2013 hackathon data elements
Parsed Field Evaluation Evaluation of the effectiveness of parsing will be calculated based on a confusion matrix. Rows are named with each of the possible element names for parts of a label. Columns are also these same names. Counts along the diagonal represent the number of items that were tagged correctly. For example, a genus that is correctly labeled as a genus will add one to the diagonal. If a genus is incorrectly marked as a species, a 1 is added to the “genus” row under the species column. This format therefore provides a count of correct classifications and count of false positives and false negatives. We will calculate, precision, recall, f-score and potentially others.
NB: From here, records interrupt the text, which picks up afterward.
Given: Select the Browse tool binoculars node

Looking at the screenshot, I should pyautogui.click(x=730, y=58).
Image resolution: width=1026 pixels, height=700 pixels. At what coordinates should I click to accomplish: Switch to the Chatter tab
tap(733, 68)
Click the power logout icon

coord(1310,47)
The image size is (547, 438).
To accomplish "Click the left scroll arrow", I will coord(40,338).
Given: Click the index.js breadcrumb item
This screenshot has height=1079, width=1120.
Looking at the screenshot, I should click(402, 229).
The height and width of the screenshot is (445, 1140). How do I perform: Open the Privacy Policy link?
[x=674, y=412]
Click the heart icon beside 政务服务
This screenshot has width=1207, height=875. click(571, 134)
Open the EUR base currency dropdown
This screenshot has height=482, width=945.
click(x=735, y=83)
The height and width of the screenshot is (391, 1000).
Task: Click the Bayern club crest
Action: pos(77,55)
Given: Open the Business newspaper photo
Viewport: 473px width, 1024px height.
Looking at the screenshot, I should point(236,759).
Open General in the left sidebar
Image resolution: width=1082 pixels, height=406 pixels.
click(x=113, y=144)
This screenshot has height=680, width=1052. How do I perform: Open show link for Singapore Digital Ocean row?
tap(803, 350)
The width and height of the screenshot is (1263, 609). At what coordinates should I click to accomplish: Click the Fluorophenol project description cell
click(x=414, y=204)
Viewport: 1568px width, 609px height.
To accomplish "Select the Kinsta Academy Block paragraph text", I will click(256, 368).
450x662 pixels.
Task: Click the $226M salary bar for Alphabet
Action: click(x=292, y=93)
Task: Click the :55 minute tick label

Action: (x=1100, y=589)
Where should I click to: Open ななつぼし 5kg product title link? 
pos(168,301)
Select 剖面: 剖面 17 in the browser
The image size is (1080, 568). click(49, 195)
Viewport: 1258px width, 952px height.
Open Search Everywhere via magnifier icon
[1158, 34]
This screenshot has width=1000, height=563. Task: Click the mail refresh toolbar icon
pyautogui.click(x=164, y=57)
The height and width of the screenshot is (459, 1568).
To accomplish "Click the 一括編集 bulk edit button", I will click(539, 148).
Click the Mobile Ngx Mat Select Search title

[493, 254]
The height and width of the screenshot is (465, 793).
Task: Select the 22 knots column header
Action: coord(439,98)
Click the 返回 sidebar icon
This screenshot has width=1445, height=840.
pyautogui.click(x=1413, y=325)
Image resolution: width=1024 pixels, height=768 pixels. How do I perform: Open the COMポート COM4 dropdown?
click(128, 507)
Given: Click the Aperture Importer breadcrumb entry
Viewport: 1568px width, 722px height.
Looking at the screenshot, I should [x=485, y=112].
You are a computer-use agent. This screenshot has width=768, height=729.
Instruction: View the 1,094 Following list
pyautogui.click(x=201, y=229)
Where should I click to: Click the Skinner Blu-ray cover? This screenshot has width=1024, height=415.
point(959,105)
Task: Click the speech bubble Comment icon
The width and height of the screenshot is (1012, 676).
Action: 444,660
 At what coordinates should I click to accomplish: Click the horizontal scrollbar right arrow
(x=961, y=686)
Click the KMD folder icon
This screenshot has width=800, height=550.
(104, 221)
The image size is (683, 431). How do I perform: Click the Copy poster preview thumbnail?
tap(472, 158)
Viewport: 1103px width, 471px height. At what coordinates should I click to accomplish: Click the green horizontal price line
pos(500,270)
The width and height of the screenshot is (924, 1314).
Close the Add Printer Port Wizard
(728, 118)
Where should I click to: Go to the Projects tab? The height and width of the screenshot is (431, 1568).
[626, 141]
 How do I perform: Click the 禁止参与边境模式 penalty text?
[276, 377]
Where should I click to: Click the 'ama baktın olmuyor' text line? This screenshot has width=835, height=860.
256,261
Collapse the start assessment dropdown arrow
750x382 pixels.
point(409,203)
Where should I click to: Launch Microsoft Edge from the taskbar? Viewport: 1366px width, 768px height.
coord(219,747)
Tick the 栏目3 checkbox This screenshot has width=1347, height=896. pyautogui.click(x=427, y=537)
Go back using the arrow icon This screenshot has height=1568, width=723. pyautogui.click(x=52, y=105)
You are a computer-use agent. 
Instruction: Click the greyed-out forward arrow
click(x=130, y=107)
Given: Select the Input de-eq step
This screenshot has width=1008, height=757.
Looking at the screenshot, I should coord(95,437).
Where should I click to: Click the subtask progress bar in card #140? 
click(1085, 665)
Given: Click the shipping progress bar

Primary scoring for critical items
dwc:catalogNumber
dwc:recordedBy
dwc:recordNumber
dwc:verbatimEventDate
aocr:verbatimScientificName
Secondary scoring for other key items
aocr:verbatimInstitution
dwc:datasetName
dwc:verbatimLocality
dwc:country
dwc:stateProvince
dwc:county
dwc:verbatimLatitude
dwc:verbatimLongitude
Lastly, scoring for optional items
dwc:eventDate
dwc:scientificName
dwc:decimalLatitude
dwc:decimalLongitude
dwc:fieldNotes
dwc:sex
dwc:dateIdentified
dwc:identifiedBy
Given the discussion from the broader community, it may also be that we change our minds with respect to what belongs in categories above. For now, those fields above should be seen as the ones of general interest and we can be flexible and discuss our evaluation strategy further with regard to primary / secondary / last.
Note extra credit will be figured in for those that manage to get their data from CSV to XML format. Extra credit may also be given for those that manage to get their CSV columns according to the order of the fields as their appear in the image.